Le gouvernement saoudien a donné son feu vert à un chemin de fer électrique à grande vitesse qui reliera Riyad à Doha.
Le cabinet a ratifié un accord signé en décembre par l'Arabie saoudite et le Qatar pour construire cette liaison ferroviaire, a rapporté l'agence de presse saoudienne Saudi Press Agency.
Aucun détail financier n'a été divulgué.
Le chemin de fer, couvrant 785 km, reliera les deux capitales en deux heures. Le projet devrait être achevé dans six ans.
La voie passera par des gares clés, notamment Hofuf et Dammam, et reliera l'aéroport international King Salman, desservant Riyad, à l'aéroport international Hamad de Doha.
La connexion ferroviaire devrait ajouter 115 milliards de SAR (30,6 milliards de dollars) au PIB des deux pays, desservir plus de 10 millions de passagers par an et créer plus de 30 000 emplois directs et indirects, selon le rapport.
Cette annonce intervient alors que le giga-projet phare saoudien Neom a été officiellement relégué au second plan, le royaume ayant réorienté son attention vers des projets à échéance déterminée tels que la Coupe du Monde 2022 et l'Expo 2030, ainsi que des liaisons d'infrastructure vitales, en raison de budgets plus serrés.

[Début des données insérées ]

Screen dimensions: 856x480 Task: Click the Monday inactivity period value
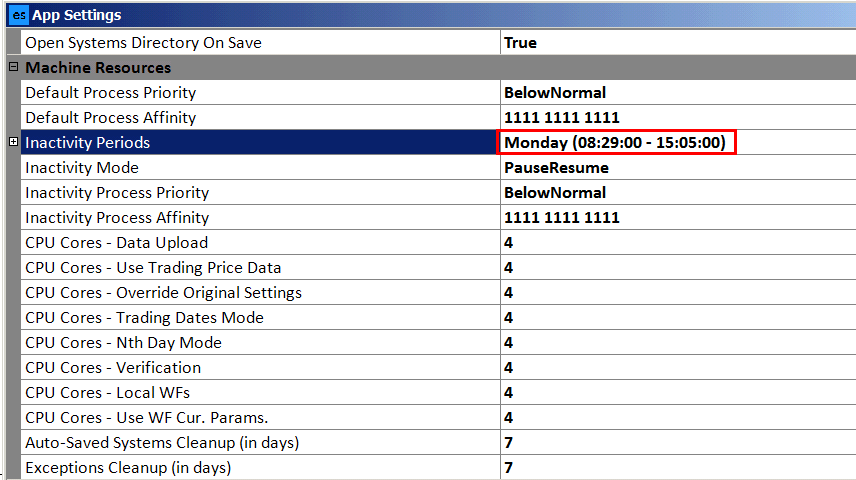[615, 143]
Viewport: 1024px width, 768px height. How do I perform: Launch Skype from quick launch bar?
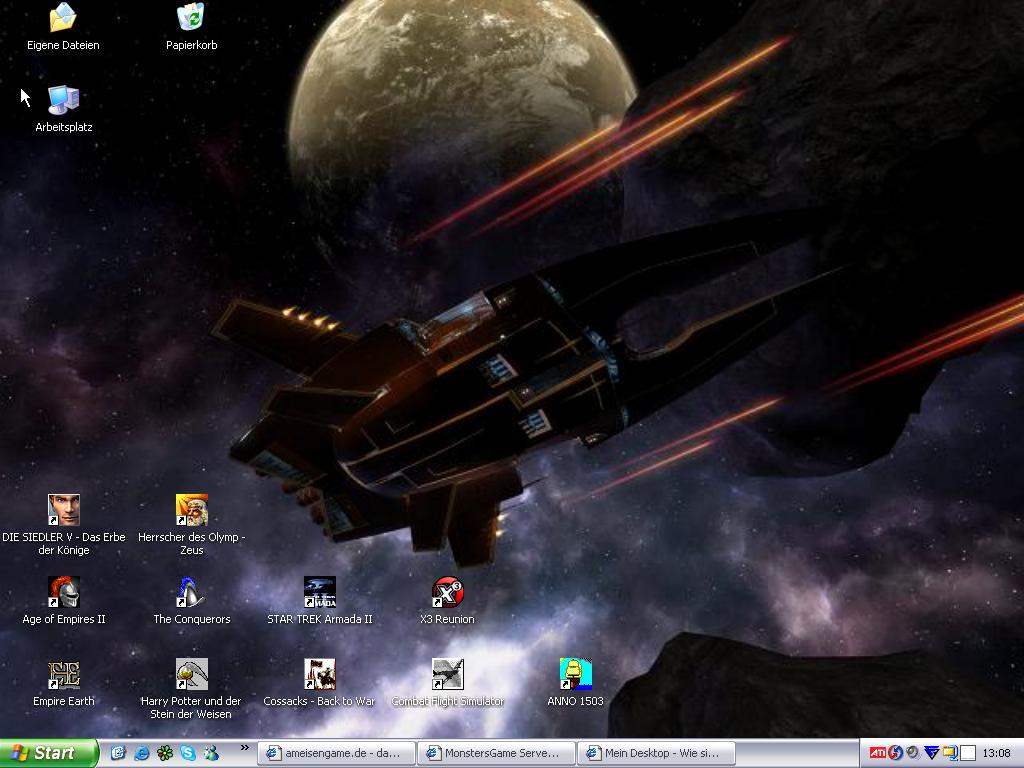tap(188, 753)
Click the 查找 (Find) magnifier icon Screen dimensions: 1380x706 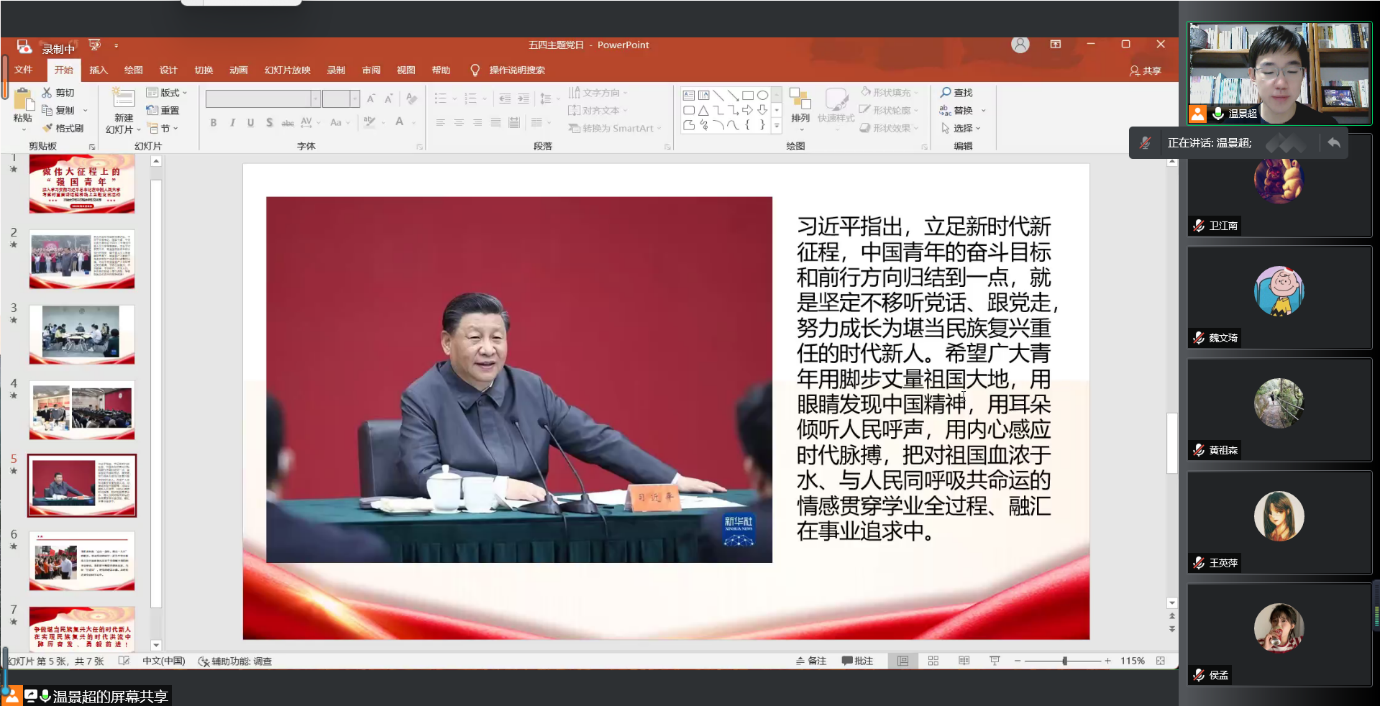tap(946, 93)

« Certains projets peuvent être reportés et d'autres accélérés. Et s'ils sont moins viables, la portée des projets peut être réduite », a déclaré le ministre de l'Investissement Khalid Al Falih lors d'un panel au Forum du secteur privé du PIF à Riyad.
Les Émirats arabes unis se préparent également à déployer des services passagers cette année sur le réseau Etihad Rail de plusieurs milliards de dollars, reliant 11 villes avec des trains transportant jusqu'à 400 passagers à des vitesses de 200 kilomètres par heure.
Les progrès sur un réseau ferroviaire du CCG entièrement intégré, prévu pour arriver d'ici 2031, en sont à diverses étapes. La ligne ferroviaire Hafeet entre Oman et les Émirats arabes unis est la seule liaison transfrontalière en construction, tandis que le Koweït a commencé les travaux de conception de sa section.